═════ Records for processing

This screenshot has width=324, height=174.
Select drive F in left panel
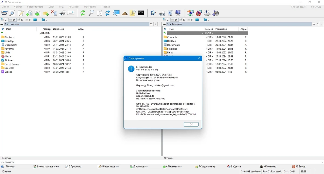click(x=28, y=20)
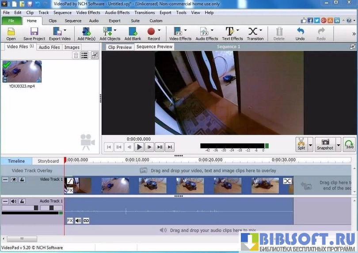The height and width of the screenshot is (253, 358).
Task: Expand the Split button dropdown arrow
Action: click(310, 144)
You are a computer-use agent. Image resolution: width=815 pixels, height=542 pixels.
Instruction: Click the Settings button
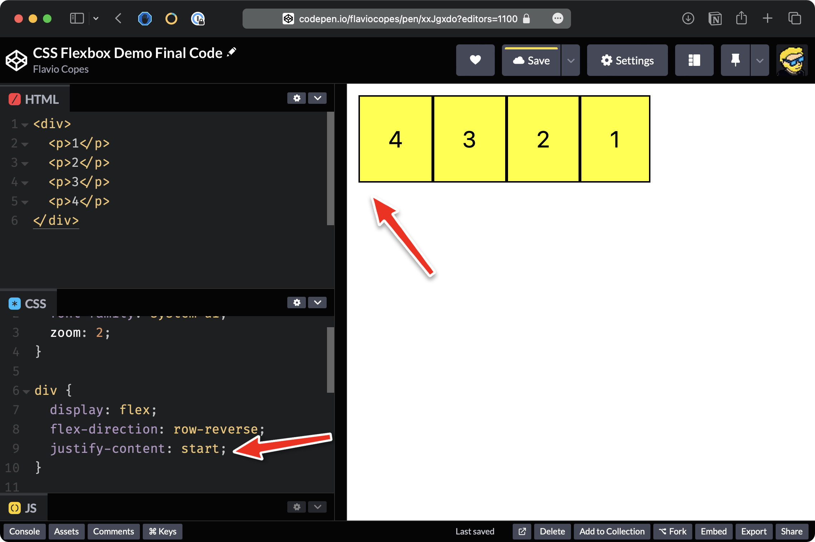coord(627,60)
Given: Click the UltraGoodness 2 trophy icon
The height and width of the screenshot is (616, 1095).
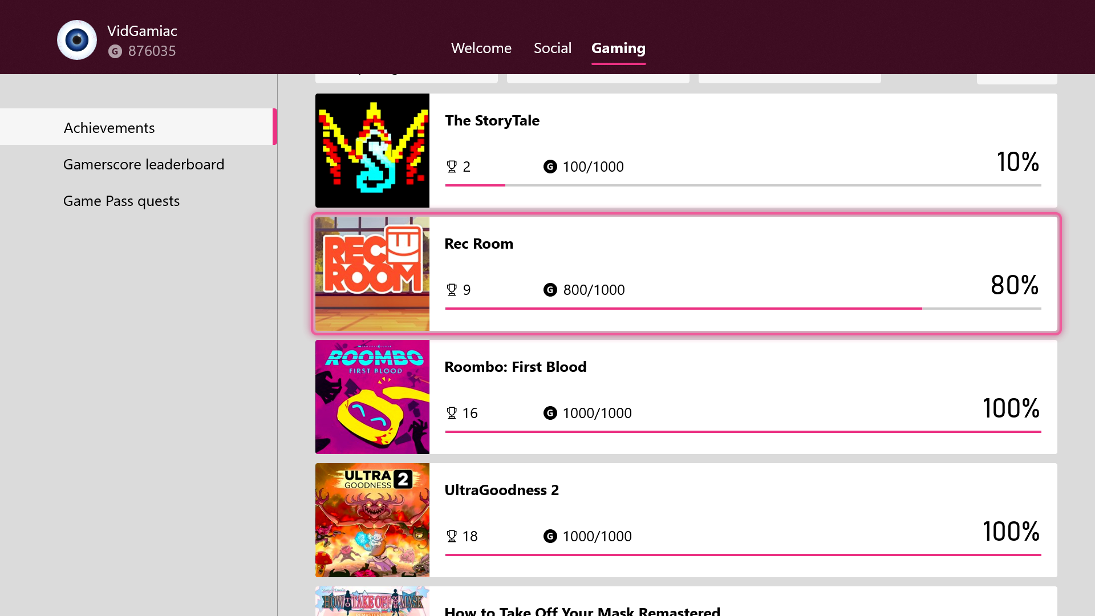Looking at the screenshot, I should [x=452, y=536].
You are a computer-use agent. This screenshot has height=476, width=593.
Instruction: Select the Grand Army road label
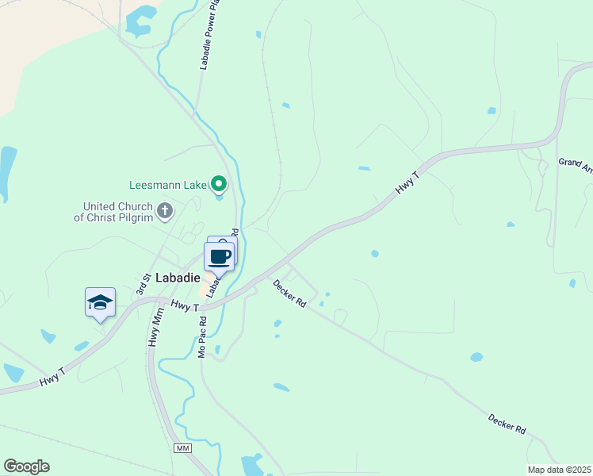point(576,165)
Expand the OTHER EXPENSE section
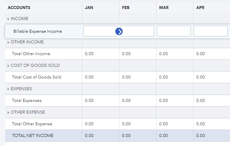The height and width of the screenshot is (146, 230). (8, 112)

══════════
═════ Records for processing

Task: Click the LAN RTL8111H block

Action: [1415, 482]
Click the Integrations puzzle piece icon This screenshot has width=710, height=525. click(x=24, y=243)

══════════
═════ Records for processing

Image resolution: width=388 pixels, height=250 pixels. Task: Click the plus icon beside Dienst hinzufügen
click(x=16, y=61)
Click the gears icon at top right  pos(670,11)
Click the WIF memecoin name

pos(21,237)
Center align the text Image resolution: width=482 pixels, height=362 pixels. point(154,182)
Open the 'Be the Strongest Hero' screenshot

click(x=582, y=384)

══════════

◆ **Task statement**
Transcribe, without any change, the stretch of data from the line containing "Task: Click the LAN RTL8111H block" through the line containing "Click the Integrations".

◆ **Final answer**
Task: Click the LAN RTL8111H block

Action: [1415, 482]
Click the Integrations puzzle piece icon This screenshot has width=710, height=525. click(x=24, y=243)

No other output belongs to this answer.